The Educated Patient Podcast: How Personalized Obesity Medicine Is Changing Lives
Alina Elperin, M.D., breaks down why obesity is a chronic medical condition — not a character flaw — and how personalized treatment can empower lasting change.
By
Lana Pine
,Mike DeMarco
| Published on November 18, 2025
3 min read
For many people, weight has been a lifelong challenge — one marked by frustration, shame, and the exhausting feeling of repeatedly trying and failing. In today’s episode of The Educated Patient Podcast, Alina Elperin, M.D., an internal medicine and obesity medicine specialist at Forward Focus Concierge Medicine, breaks down why obesity is far more complex than most patients have ever been told.
After more than a decade in primary care, Elperin saw the same pattern again and again: Patients were developing conditions such as high blood pressure, diabetes and heart disease because the underlying metabolic issues driving their weight struggles were never addressed. This experience pushed her to focus her practice on obesity medicine, a field rooted in science, compassion and a deeper understanding of how the body regulates weight.
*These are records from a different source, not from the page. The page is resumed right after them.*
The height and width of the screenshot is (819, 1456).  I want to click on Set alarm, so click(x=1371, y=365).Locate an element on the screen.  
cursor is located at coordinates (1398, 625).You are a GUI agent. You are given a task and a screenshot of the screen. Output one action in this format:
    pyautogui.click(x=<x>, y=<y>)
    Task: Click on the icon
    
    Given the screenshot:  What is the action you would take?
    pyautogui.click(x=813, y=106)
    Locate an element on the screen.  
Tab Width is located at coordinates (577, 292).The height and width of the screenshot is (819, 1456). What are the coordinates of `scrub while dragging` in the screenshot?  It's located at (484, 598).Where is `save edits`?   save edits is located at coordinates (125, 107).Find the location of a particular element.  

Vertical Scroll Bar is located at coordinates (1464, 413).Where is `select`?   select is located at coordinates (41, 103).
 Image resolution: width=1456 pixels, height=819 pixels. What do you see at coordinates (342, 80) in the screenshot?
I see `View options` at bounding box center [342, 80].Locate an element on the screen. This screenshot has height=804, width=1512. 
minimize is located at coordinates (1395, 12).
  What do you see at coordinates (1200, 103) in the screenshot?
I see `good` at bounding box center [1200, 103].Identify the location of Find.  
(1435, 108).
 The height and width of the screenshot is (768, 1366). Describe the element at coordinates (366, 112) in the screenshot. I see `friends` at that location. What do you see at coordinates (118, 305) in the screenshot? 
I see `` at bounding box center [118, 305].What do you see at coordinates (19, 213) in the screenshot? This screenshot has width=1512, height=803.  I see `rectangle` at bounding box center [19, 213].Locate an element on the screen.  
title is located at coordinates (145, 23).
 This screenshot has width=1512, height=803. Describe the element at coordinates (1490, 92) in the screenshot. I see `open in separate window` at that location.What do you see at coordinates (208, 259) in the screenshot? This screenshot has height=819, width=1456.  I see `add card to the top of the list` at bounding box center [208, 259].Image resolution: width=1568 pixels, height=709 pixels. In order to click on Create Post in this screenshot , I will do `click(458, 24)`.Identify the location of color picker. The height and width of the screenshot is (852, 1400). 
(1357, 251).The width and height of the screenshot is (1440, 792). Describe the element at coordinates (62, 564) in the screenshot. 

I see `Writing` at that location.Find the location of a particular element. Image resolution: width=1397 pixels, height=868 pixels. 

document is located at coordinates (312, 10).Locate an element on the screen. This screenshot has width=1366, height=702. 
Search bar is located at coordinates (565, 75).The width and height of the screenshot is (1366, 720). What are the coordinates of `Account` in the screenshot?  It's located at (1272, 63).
One of her core messages is that obesity is not a simple matter of willpower. Weight regulation depends on a mix of hormones, genetics, environment, sleep, stress and food cues that differ from person to person. Many patients spend years blaming themselves for something that biology largely controls. Hunger and fullness hormones, for example, may behave differently in individuals with obesity, making cravings and overeating much harder to manage without support.
Elperin helps patients understand how these systems work and why metabolism may slow down over time. She educates listeners on the role of modern treatments, including GLP-1 medications and older non-GLP-1 options, which can help regulate hunger signals and support metabolic health. These medications are not a magic solution, nor are they appropriate for everyone, but they can make weight management more achievable for many people when combined with lifestyle strategies.
Lifestyle changes still matter, but Elperin emphasizes the importance of personalizing them. Sleep, nutrition, physical activity and stress management are highly individual, and small, sustainable changes often lead to the best long-term improvements. Part of her approach involves identifying barriers, setting realistic goals and helping patients rebuild confidence in their ability to care for their health.
She also explains that weight-loss plateaus are a normal part of the process. Metabolism adapts, hormones shift and the body temporarily stabilizes before progress resumes. Plateaus signal the need for reassessment, not a reason to feel discouraged.
In the end, Elperin views obesity as a chronic condition that deserves ongoing care, follow-up and support — just like any other long-term health condition.